• _Materials provided_:
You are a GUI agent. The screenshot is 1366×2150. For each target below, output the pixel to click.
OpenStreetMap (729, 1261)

...

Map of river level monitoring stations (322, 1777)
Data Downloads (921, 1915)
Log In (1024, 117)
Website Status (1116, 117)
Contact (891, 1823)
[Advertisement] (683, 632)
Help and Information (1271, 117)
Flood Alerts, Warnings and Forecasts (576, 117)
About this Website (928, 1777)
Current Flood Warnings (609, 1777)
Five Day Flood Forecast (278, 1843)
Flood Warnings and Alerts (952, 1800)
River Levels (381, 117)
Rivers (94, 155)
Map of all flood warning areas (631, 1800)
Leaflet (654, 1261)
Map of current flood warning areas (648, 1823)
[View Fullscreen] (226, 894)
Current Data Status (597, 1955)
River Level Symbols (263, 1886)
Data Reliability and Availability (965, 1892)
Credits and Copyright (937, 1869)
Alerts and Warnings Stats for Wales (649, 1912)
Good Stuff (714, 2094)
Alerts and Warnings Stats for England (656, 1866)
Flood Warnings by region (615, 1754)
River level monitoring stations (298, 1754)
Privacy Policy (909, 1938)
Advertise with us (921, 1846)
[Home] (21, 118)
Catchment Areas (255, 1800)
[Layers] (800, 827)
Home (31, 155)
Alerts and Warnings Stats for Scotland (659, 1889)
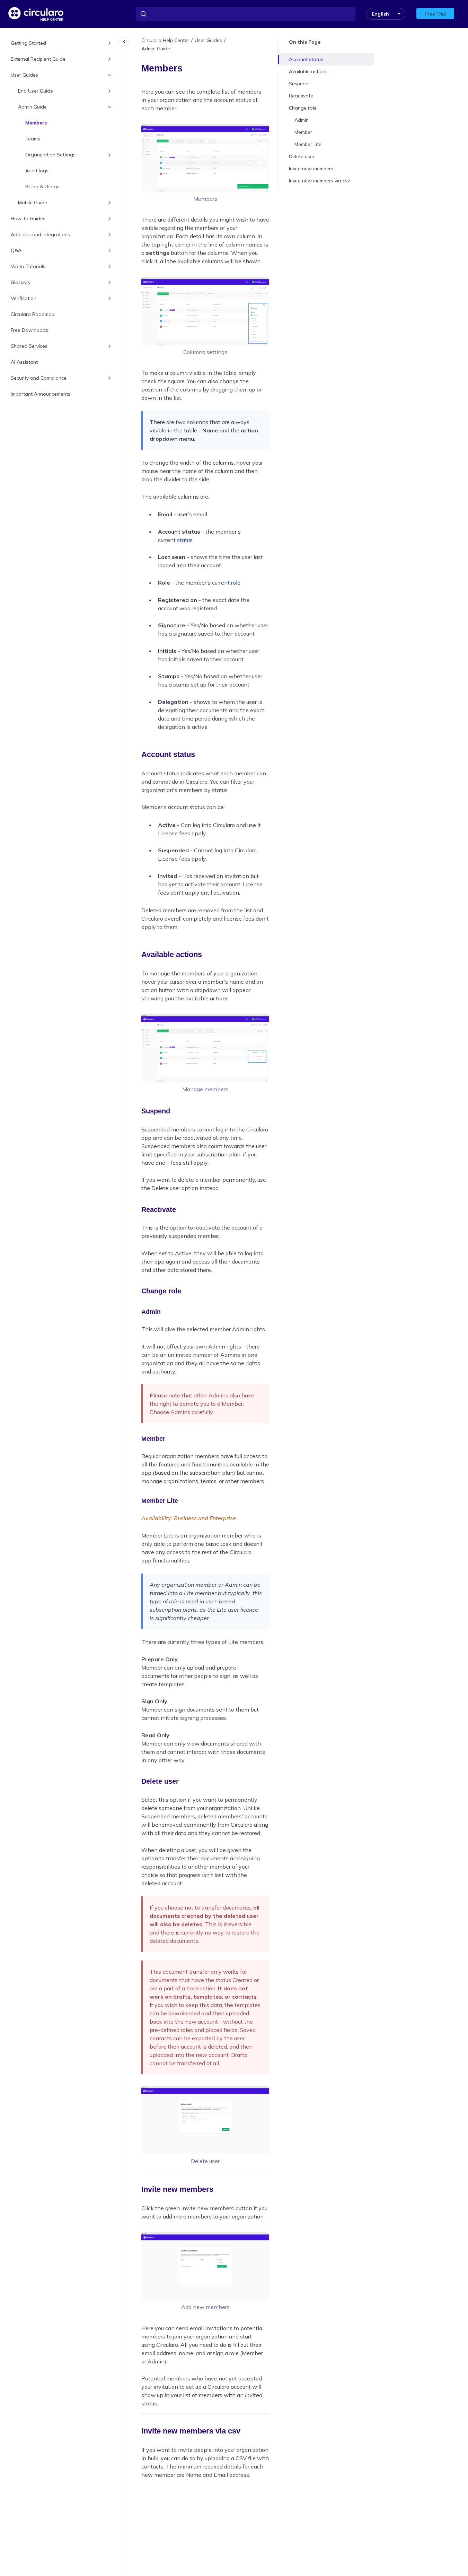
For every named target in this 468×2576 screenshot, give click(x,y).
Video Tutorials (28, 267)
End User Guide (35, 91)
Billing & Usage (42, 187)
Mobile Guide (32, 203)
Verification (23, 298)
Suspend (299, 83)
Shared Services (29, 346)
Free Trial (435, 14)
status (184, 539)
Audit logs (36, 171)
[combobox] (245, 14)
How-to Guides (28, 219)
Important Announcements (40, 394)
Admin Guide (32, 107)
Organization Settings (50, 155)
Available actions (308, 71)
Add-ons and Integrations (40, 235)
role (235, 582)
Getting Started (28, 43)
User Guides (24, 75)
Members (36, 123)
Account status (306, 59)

==

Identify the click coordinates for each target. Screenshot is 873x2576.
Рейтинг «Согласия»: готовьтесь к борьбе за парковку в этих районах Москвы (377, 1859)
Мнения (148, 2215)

• _What is needed_: List each line in the listing that contains the string "Data".

• _Result of the task_:
Data Downloads (921, 1915)
Current Data Status (597, 1955)
Data Reliability and Availability (965, 1892)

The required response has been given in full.